Cuando llegó a la ciudad de Cadés miró con atención los enormes muros que había
edificado con sus propias manos y sintió que la fuerza que había empleado,
durante años, ahora tensaba sus fuertes músculos. -Esta debe ser la señal,-Pensó
Barac y volvió rápidamente sobre sus pasos hasta el monte de Efraín. Desde muy
lejos distinguió la figura de una mujer envuelta en un manto rojo oscuro, era
la mujer de Lapidot. Llegó hasta la palma y la mujer levantó la mano hacía el
cielo señalando con el dedo y le dijo:
“El Señor te ha llamado! !Es la hora! Deberás reunir un ejército de diez mil hombres
y avanzar contra las fuerzas de Sisara. Hazlo como lo ordena tu señor y triunfarás”.
Por un
momento, Barac, dudó de lo que oía, se vio sobrecogido por la angustia y el
temor, su voz quedó atrapada por un momento en el vacío. Creyó conveniente
buscar el apoyo en la profetisa.
-Vendrás
conmigo, señora, y nos darás las ordenes que indique Dios a través de tus
palabras.
Débora lo miró
incrédula y sus ojos se fueron entornando, después se pusieron blancos. La vidente
comenzó a temblar, luego respondió:
-Iré a tu lado
y derrotarás al ejército de los mil coches de hierro, vencerás en la batalla,
sin embargo, la gloria no será tuya porque te has negado a emprender el ataque
bajo la señal de la nube del señor. Iré contigo y cuando busques a tu enemigo
te dejaré ir solo siguiendo un rastro que te llevará a una casa donde
descubrirás una gran revelación.
Barac reunió
de Neftalí y Zabulón diez mil hombres dispuestos a tomar por sorpresa a Sisara,
pero Jéber, quién se había enfrentado en su día al suegro de Moisés, dio aviso
a los hombres del comandante de Sisara y estos tuvieron tiempo de enfilar sus
novecientos herrados y fortificados carros. Así comenzó el avance hacía la
pendiente del monte Tabor. Sisara divisó
el ejercito judío y arreció la marcha haciendo levantar una enorme nube de
polvo semejante a un torbellino, en ese momento, Débora habló con la voz del
creador e indicó que se prepararan los hombres para atacar bajo una fuerte tormenta.

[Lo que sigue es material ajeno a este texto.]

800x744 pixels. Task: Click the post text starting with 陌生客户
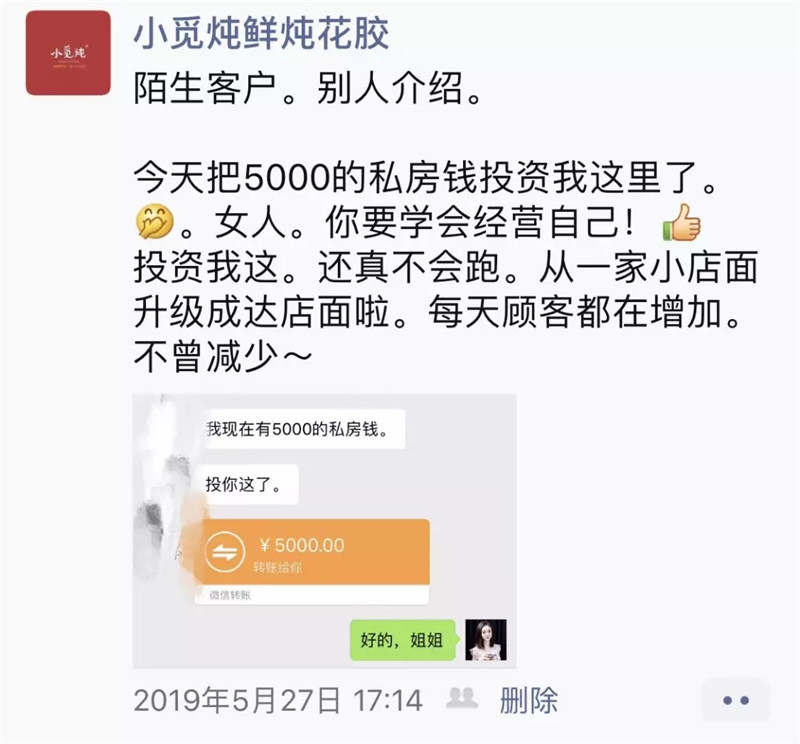pyautogui.click(x=307, y=88)
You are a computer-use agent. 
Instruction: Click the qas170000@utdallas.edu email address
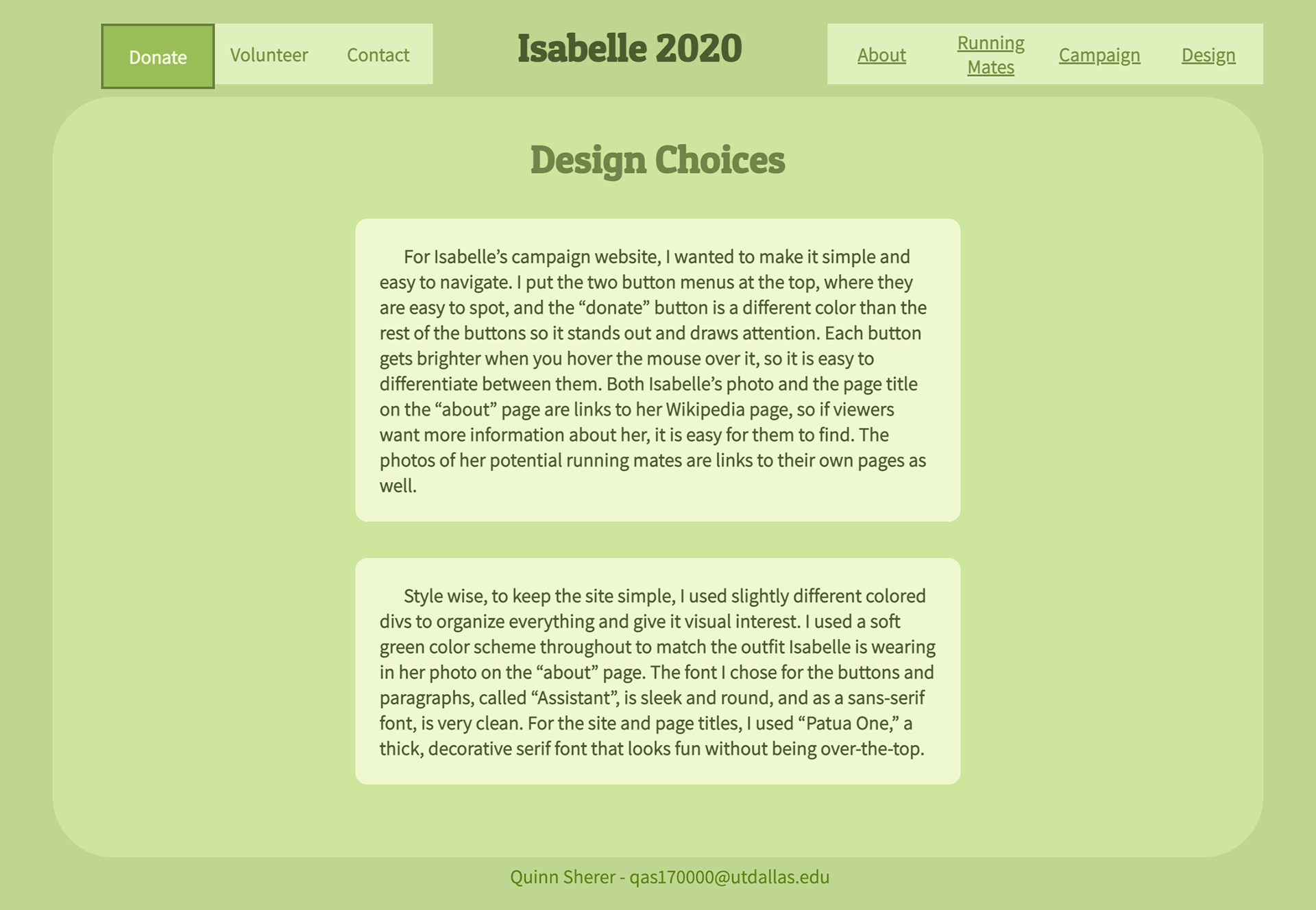(729, 877)
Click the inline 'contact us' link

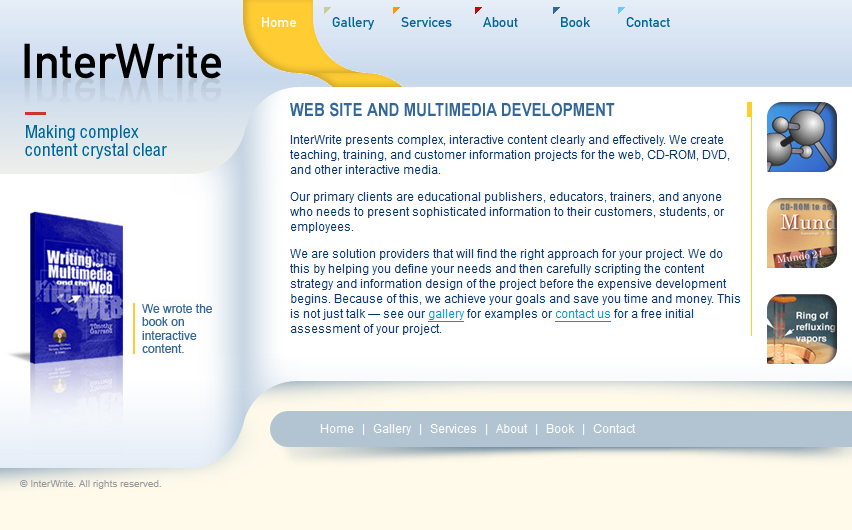click(x=583, y=314)
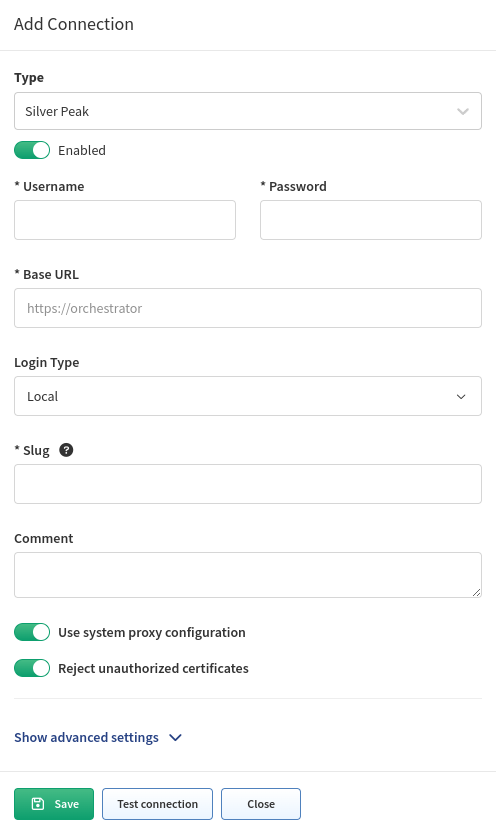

En ese mismo instante el cielo se puso gris y el viento escarchado tomó la dirección
de la nube de polvo aplacándola, el torrente era tan fuerte que los caballos del
enemigo parecían pequeñas estatuas de juguete que arrastraban sus cargas con
mucha dificultad, los soldados apenas podían sostener la espada y sus cascos se
les desprendían de la cabeza por efecto del vendaval. Empezaron a chocar las
armas al ritmo de un cantico de metal y los soldados de Barac, más habilidosos
y diestros con la espada, derramaron la sangre del enemigo.
El grupo de
soldados de las fuerzas armadas de Sisara se mantenía en una masa compacta pero
sin la suficiente fuerza para detener la ola humana que los rodeaba y sometía
con golpes mortales. En la pequeña maqueta del mundo creado por Dios, los
guerreros judíos, guiados por la portentosa mano del Señor, aplastaban a sus
contrincantes. Asustados por la inminente derrota, algunos soldados se desperdigaron, entre ellos el comandante
en jefe se dio a la fuga, pero fue visto por Barac. Atravesando los cuerpos inertes de los guerreros, Barac se
abrió paso para darle alcance a Sisara y, a pesar de que no estaba muy lejos, lo
perdió de vista y solo pudo continuar la búsqueda caminando tras las huellas
que el otro había dejado en su precipitada carrera. Cuando el suelo se hizo más
firme y las huellas ya no se marcaban por la dureza de la superficie del campo,
Barac vio la casa de Yael y supuso que Sisara estaría al asecho dentro de la
tienda. Se acercó sigilosamente pero sus pasos fueron oídos por la esposa de
Jéber, Barac levantó la espada y se preparó para el ataque, sin embargo, al dar
el primer paso vio que salía Yael con un martillo en la mano derecha y el puño
izquierdo ensangrentado.
-No temas,-le
dijo ella- el hombre que buscas está muerto.
Barac entró con
prisa en la tienda y descubrió el cuerpo de Sisara tumbado sobre el costado
derecho y la cabeza clavada al piso. Un enorme charco rojo que se empezaba a
coagular rodeaba el cráneo destrozado del general. Barac oyó a sus espaldas las
palabras de Yael que le decía:
-Ha venido pidiendo agua y cobijo, pero al entrar la
voz de Dios me indicó que era un traidor y venía a buscar su propia muerte.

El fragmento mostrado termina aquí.